■ Dataset excerpts:
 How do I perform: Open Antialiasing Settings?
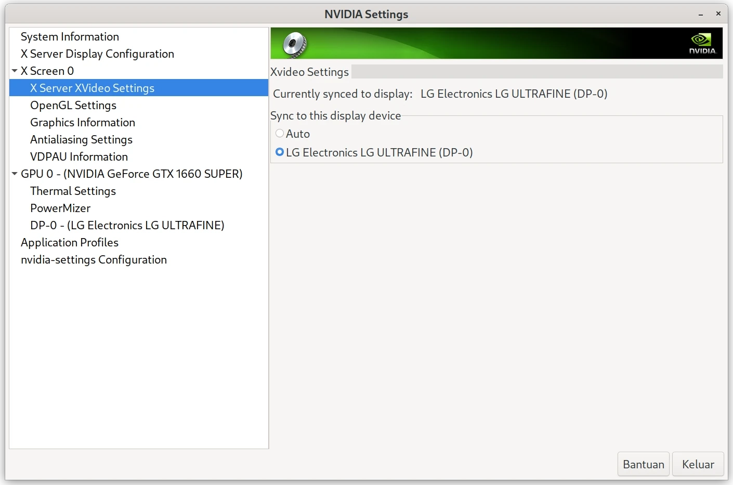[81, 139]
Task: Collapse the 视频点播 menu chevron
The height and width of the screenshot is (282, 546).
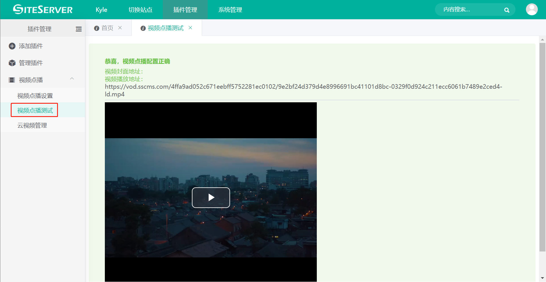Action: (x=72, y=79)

* * *

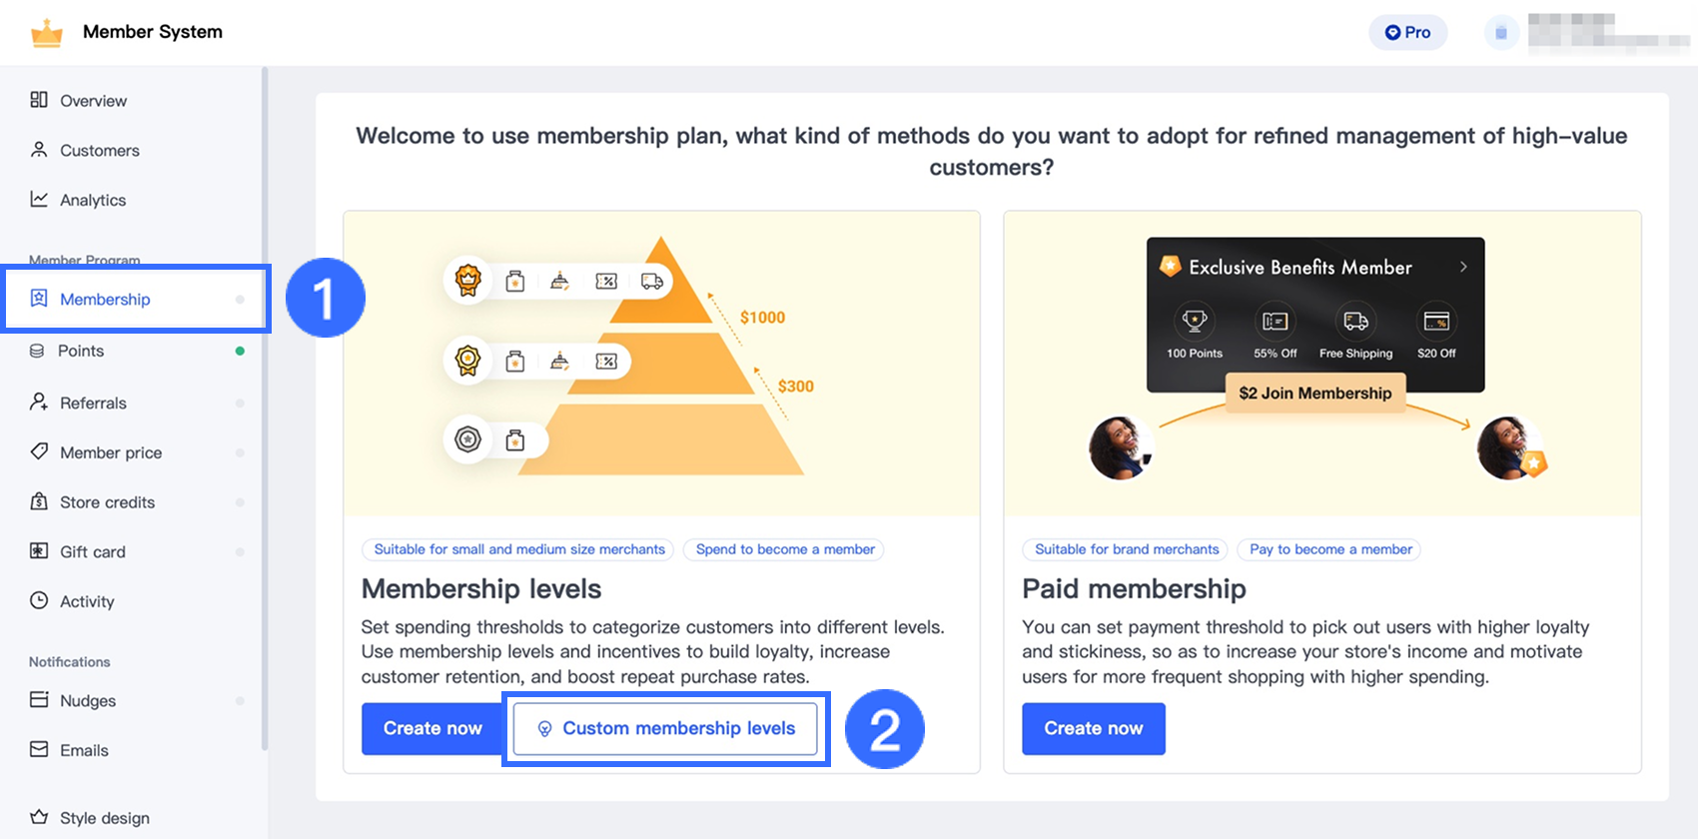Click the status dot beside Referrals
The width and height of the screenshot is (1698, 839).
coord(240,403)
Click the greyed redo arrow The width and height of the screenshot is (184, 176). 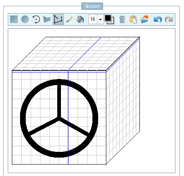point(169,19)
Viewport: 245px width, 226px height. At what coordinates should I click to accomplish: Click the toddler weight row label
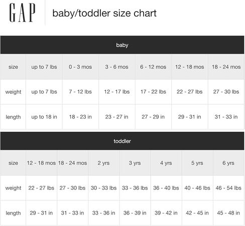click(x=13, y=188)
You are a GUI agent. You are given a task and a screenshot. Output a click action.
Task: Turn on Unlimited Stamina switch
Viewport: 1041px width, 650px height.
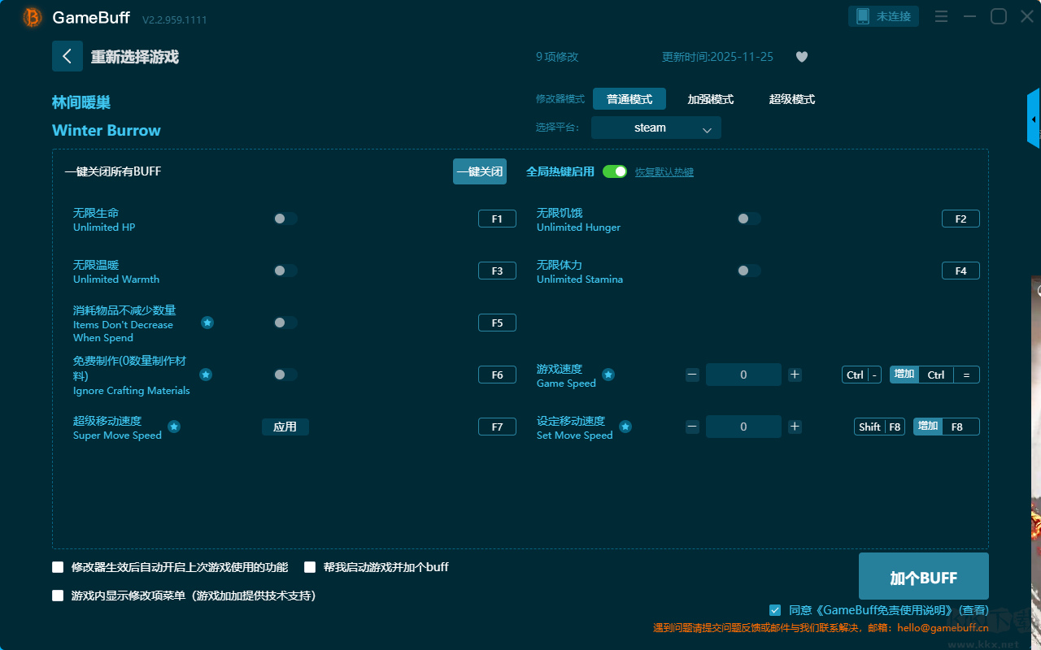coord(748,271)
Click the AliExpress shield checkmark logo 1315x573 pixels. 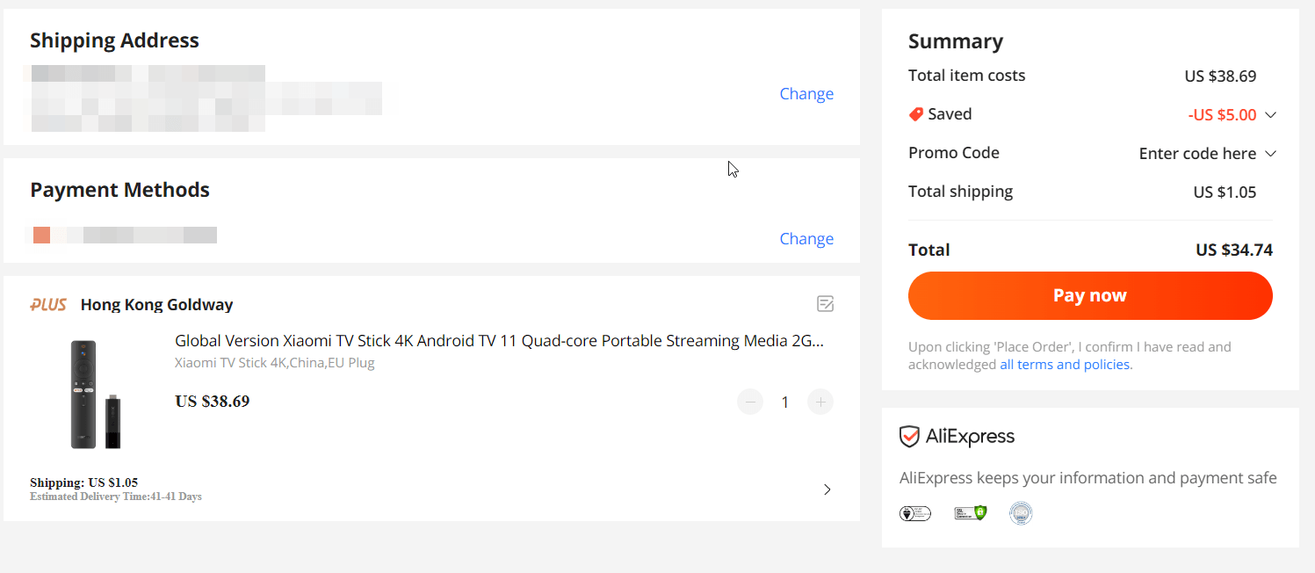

■ Exercise objective:
In the listing above, find the line with "Task: Turn on Unlimited Stamina switch" and the line with "Click the AliExpress". Set down both and every line between them, minus the pictures.

■ Solution for this exercise:
Task: Turn on Unlimited Stamina switch
Viewport: 1041px width, 650px height.
coord(748,271)
Click the AliExpress shield checkmark logo 1315x573 pixels. 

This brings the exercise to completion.